The signing of fullback John Connor to replace Henry Hynoski, lost for the season after being placed on reserve/injured, caused the Giants to be pushed tight against the salary cap.
According to NFPLA records the New York Giants had approximately $60,000 in salary cap space heading into week four action. NFL rules prohibit a team from being over the salary cap at any point in time during a season so the team would be forced to make space in a hurry.
The Giants turned to a familiar player to obtain the space needed. In fact the team has used this player’s contract four separate times since 2011 to gain cap space. Salary from guard Chris Snee’s contract, which ends in 2014 with Snee holding a player option, was once again converted into signing bonus and prorated, spread out over the life of the contract.
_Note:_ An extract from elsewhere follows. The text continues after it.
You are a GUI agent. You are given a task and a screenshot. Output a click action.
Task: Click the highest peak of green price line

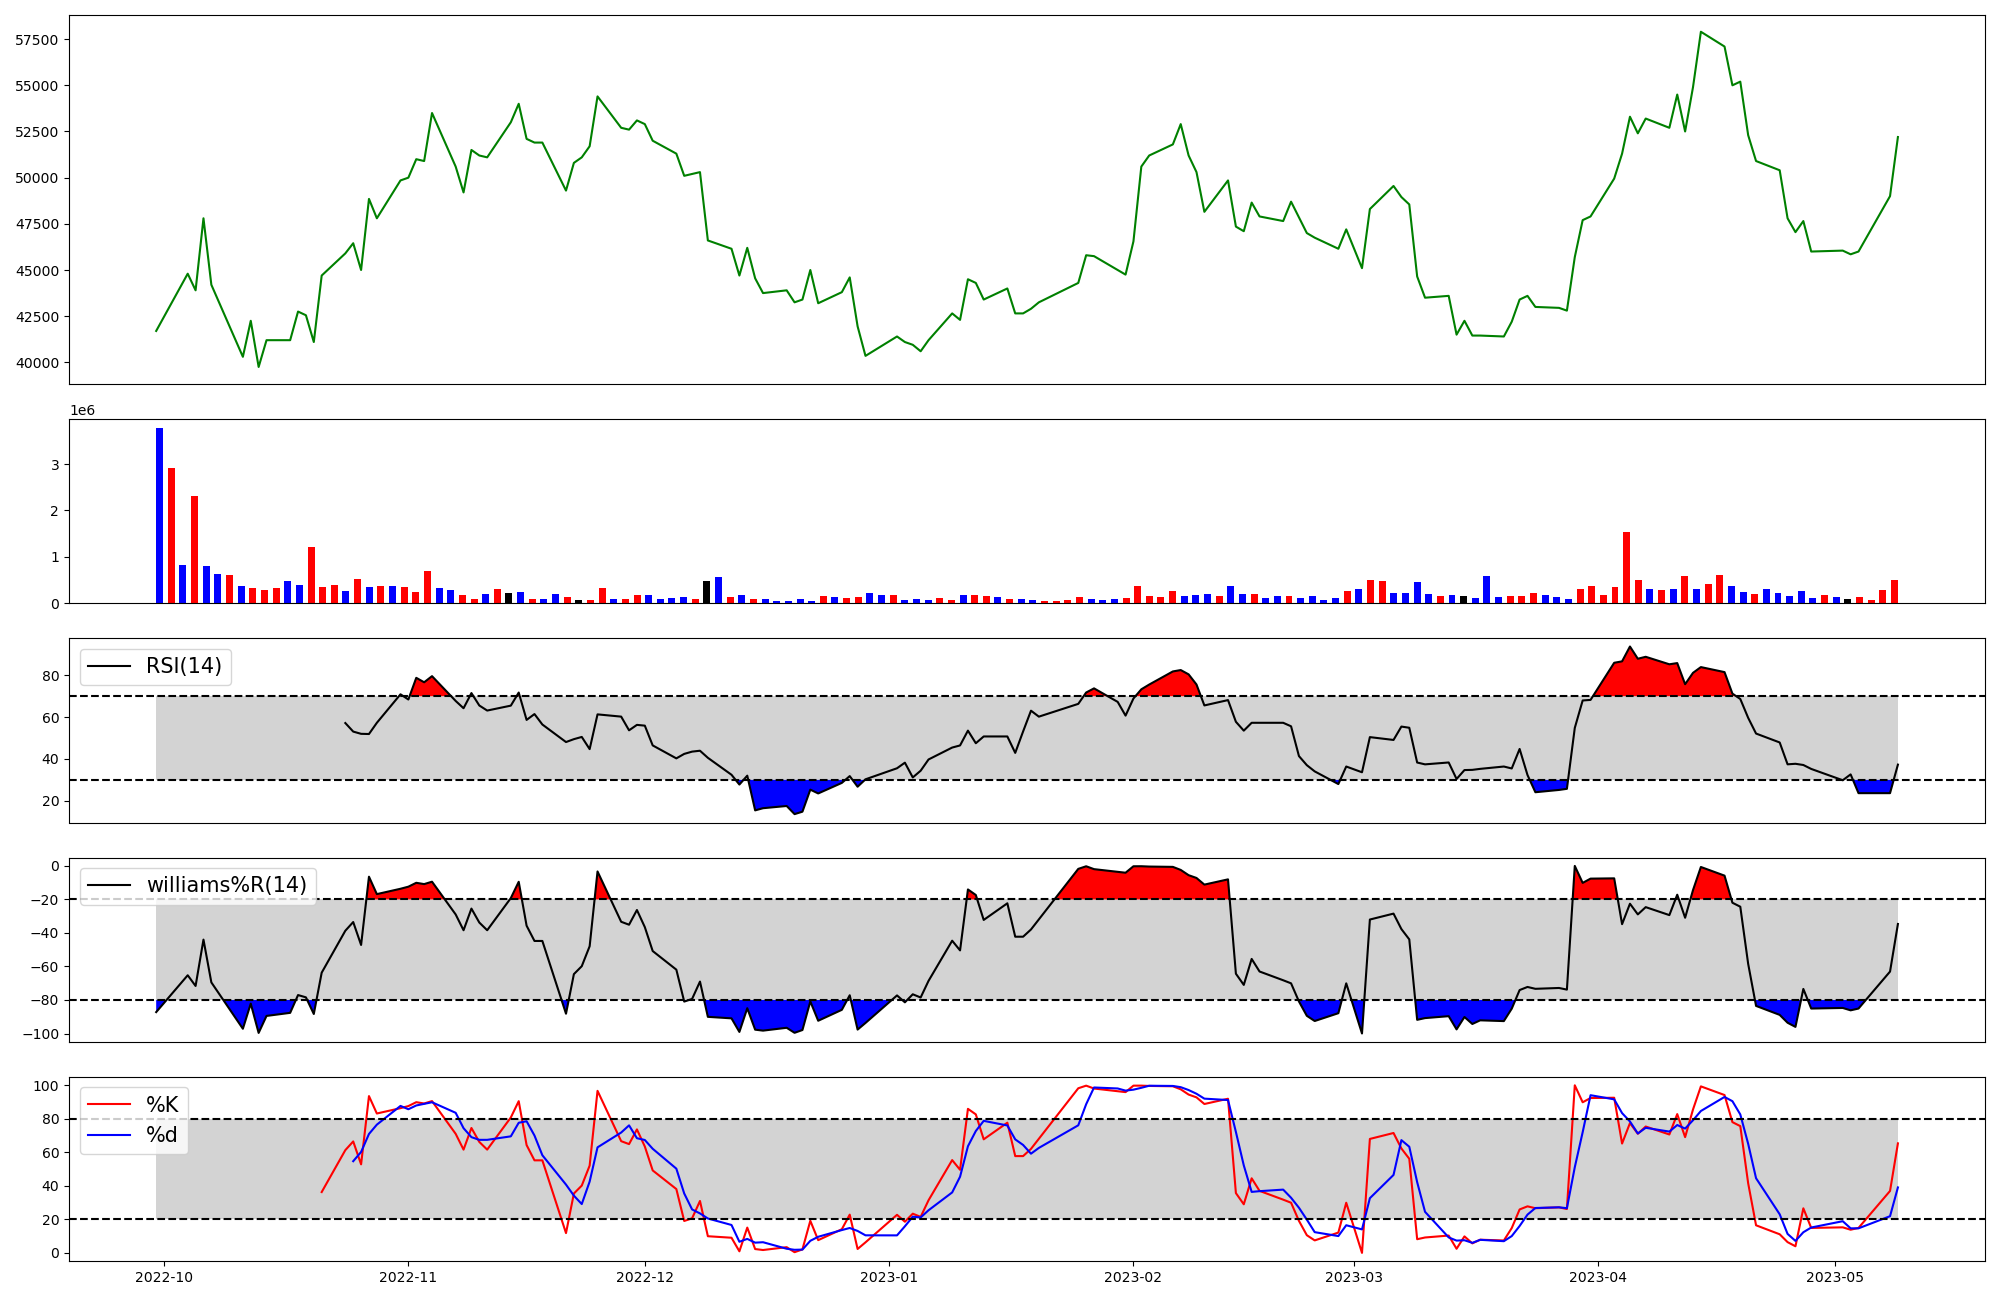click(x=1700, y=32)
His base or season salary was reduced $2.5 million and paid in full upon signing the restructured deal instead of in 17 weekly increments throughout the season. Under NFL salary rules signing bonuses are spread over the life of a contract up to a maximum of five years including the year which the bonus is paid. Prorating a bonus is simply a different way of accounting for the same money. Snee’s signing bonus gets prorated or spread over the 2013-14 seasons counting $1.25 million in each instead of counting $2.5 million entirely in the 2013 season if the contract had not been altered.
By changing Snee’s contract the team saves $1.25 million this season now giving the Giants $1.31 million in available space. This is the second time within a month the Giants had used the same maneuver, converting $2.5 million in salary into signing bonus, in Snee’s contract to creating a total of $2.5 million 2013 cap space from restructurings this year.
In 2011 the Giants, in dire need of cap relief, converted $2 million of Snee’s salary into signing bonus pushing $500,000 into 2012, 13 and 14 saving $1.5 million that season. In 2012 the team converted $4.5 million of his salary into signing bonus pushing $1.5 million into 2013-14 saving $3 million that year.
The downside to all this restructuring is by pushing money forward in Snee’s contract so often he will count $11.75 million on the 2014 cap $7.2 million base salary, $4.5 million in prorated bonuses and a $50,000 workout bonus with a cap charge of $4.5 million even if Snee does not play for the Giants next year.
The $4.5 million in prorated money within the 2014 portion of Snee’s contract is money already paid but pushed off into that year to create space for earlier years, so the team cannot eliminate this money off the books. Snee’s 2014 base salary $7.2 million and his $50,000 workout bonus would be saved if the Giants choose to release him or if Snee doesn’t pick up his 2014 contract option.